Le lycée agricole innove avec ateliers de relaxation et simulation d'embauche.

 

«Honnêtement, on a bien flippé. » À l'heure du « débriefing », jeudi au Lycée professionnel agricole (LPA) de Salles, les élèves ont eu peur, mais ont de quoi être fiers. Ils ont plongé, le temps d'une fiction, dans ce qui les attend d'ici quelque temps : des examens, durant peut-être quelques années de plus encore ou des entretiens d'embauche, si après le bac en poche, ils décident d'entrer dans la vie active.

Solange Françon-Mongin, professeur d'éducation socioculturelle, avec Fabrice Furet, enseignant, a décidé d'innover : « Cette année, nous avons organisé nos premières journées d'insertion professionnelle. Les élèves de deux classes de terminale en agriculture, gestion et conduite d'exploitation et de services en milieu rural ont été concernés. Et ce, grâce au partenariat établi avec l'AAISC (Association accueil et information du Sud-Charente).

Pédagogie et bien-être

Marie-Joëlle Rineau, de l'AAISC, explique qu'Odette Pérez, de l'AAISC, qui est aussi sophrologue, intervient régulièrement dans l'établissement. C'est grâce à elle que cette action a pu être envisagée. Elle participe aux travaux de l'équipe éducative et aide à cerner les divers problèmes que rencontrent les jeunes qui peuvent aller de l'addiction au tabac, à un manque d'hygiène, dont celle de l'alimentation, en passant par l'agressivité ou le mal être. Odette Pérez tient maintenant une permanence régulière pour offrir une véritable écoute aux élèves en difficultés.

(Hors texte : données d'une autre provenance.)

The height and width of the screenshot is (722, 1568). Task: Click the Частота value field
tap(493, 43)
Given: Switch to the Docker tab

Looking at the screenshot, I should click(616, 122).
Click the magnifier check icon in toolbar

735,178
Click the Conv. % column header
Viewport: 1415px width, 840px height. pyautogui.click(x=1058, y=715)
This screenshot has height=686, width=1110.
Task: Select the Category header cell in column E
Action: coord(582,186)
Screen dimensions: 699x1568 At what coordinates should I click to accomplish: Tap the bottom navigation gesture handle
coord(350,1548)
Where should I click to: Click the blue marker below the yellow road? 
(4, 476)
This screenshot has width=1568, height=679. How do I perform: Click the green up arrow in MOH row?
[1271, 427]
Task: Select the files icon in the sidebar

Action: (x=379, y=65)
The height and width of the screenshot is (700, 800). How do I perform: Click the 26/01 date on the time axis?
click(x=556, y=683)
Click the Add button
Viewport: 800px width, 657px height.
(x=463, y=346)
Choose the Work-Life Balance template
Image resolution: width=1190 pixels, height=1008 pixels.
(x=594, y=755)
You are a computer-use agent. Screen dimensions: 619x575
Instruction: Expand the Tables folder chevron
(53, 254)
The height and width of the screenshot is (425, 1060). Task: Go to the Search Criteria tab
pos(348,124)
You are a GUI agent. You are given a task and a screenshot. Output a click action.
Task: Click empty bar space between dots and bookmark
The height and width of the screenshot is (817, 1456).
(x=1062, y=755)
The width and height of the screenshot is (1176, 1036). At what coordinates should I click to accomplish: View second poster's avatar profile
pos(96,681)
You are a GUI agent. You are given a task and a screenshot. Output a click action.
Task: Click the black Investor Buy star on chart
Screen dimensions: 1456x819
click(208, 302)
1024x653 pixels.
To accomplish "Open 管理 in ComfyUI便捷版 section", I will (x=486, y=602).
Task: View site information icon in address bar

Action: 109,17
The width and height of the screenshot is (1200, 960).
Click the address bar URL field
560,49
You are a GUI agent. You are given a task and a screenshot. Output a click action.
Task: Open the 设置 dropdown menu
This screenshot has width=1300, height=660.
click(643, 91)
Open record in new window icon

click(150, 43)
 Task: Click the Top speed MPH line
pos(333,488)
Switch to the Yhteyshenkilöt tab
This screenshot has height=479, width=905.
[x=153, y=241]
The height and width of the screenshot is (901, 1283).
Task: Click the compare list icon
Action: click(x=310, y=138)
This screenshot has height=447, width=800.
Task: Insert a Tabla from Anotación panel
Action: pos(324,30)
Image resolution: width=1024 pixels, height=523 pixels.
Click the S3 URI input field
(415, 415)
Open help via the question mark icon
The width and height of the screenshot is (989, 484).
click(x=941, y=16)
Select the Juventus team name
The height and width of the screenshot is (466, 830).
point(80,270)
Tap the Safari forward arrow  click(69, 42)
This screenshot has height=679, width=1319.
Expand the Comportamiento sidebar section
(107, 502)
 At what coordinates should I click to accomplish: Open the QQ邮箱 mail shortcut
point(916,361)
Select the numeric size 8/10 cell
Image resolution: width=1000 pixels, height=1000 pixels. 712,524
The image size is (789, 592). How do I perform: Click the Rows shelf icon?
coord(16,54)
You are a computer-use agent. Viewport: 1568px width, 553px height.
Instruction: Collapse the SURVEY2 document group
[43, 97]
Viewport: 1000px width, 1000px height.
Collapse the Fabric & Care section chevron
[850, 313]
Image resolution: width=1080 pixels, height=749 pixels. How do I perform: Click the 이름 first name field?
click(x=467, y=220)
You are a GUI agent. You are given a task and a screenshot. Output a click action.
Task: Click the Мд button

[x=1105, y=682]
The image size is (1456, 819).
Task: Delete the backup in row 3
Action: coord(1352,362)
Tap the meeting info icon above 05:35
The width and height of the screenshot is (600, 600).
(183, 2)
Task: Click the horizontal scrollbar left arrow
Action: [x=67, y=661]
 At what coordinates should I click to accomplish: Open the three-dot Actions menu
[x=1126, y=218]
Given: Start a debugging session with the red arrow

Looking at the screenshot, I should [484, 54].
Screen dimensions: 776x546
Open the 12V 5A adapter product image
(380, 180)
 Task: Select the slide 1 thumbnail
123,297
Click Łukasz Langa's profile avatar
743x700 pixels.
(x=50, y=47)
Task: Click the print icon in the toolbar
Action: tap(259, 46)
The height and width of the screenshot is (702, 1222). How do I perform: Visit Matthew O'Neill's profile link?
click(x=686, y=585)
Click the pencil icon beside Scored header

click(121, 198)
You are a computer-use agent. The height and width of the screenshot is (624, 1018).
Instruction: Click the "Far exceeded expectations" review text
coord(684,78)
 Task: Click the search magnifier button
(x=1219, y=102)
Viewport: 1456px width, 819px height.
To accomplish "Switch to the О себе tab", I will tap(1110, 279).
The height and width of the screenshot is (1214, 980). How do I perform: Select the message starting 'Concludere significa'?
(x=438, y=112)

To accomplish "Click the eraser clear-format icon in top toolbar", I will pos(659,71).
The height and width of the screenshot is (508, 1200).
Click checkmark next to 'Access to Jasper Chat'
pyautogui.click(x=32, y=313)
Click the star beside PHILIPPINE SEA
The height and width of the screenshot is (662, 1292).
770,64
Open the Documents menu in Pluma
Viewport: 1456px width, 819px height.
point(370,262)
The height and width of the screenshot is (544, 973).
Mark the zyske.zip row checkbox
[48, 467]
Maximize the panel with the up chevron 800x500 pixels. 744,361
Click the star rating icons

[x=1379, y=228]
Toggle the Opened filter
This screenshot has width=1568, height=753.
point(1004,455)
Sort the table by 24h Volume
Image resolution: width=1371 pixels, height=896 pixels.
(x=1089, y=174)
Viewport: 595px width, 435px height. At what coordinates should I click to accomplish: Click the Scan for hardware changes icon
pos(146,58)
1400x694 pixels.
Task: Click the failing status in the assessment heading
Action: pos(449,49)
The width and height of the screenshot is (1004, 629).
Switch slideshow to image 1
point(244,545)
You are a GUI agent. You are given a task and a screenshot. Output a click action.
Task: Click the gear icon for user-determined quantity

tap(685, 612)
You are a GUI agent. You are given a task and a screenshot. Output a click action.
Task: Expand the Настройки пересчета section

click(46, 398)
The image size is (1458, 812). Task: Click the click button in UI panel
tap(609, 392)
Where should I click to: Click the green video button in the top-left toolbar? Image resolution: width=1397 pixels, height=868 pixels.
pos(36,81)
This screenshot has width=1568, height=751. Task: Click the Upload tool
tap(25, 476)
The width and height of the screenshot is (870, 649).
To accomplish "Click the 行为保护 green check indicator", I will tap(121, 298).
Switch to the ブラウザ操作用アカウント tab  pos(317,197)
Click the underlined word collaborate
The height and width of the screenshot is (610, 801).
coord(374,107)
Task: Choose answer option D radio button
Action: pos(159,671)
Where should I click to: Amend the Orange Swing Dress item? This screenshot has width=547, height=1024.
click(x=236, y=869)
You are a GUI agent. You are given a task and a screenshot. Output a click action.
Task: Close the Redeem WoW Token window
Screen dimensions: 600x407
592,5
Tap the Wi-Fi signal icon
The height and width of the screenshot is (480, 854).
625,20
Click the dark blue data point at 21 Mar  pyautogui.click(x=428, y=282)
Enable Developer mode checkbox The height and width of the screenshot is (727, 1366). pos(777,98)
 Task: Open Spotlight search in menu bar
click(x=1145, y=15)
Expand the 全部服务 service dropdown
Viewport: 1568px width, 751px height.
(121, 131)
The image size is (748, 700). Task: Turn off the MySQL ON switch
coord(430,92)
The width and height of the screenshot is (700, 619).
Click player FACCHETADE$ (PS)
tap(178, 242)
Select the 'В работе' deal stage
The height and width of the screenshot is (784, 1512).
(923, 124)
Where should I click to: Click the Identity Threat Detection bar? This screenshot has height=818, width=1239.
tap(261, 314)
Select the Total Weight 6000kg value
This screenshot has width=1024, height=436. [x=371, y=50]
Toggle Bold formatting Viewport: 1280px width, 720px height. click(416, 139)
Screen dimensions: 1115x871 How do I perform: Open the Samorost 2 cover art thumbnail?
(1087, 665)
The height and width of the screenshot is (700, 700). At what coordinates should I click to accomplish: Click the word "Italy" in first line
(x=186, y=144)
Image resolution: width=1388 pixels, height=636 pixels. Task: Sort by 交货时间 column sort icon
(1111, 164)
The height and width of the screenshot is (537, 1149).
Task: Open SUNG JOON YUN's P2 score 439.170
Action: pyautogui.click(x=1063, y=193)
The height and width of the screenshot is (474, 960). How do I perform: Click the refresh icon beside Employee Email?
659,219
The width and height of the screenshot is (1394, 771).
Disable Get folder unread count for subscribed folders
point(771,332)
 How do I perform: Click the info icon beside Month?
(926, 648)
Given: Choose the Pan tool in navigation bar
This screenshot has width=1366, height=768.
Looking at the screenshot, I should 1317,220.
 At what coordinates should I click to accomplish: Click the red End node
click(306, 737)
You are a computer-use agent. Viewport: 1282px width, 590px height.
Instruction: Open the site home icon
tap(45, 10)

Un travail qui porte ses fruits puisque des ateliers vont être mis en place d'ici la fin de l'année avec sophrologie et relaxation au programme. L'apprentissage de méthodes simples qui permettront aux élèves d'acquérir une meilleure maîtrise d'eux-mêmes et de faire beaucoup plus facilement face aux situations de stress.

Stress qu'ils ont dû affronter lundi et jeudi. En faisant appel au volontariat, Odette Pérez a permis aux élèves de rencontrer « pour de vrai » des patrons, actifs ou jeunes retraités. Benoît Delatte, des constructions métalliques Giraud, à Barret, Yvon Chailly, ancien garagiste et Daniel Sauvaitre, arboriculteur au Tâtre, ont joué le jeu.

Après une approche théorique lundi, les élèves ont eu, jeudi à se confronter à cette réalité fiction de la lettre de motivation, de la rédaction d'un CV, de leur présentation physique, habillement, attitude, expression orale, etc.

Bref un examen à la loupe devant un jury qui à son tour exprimerait son ressenti. Une belle expérience qui justement a montré le réel investissement des élèves dans l'opération qu'ils ont su prendre au sérieux. Une familiarisation avec le monde de l'entreprise positive comme l'indiquent Joëlle Combaud, directrice de l'AAISC et ses collaboratrices, Marie-Joëlle Rineau et Aurélie Baudry.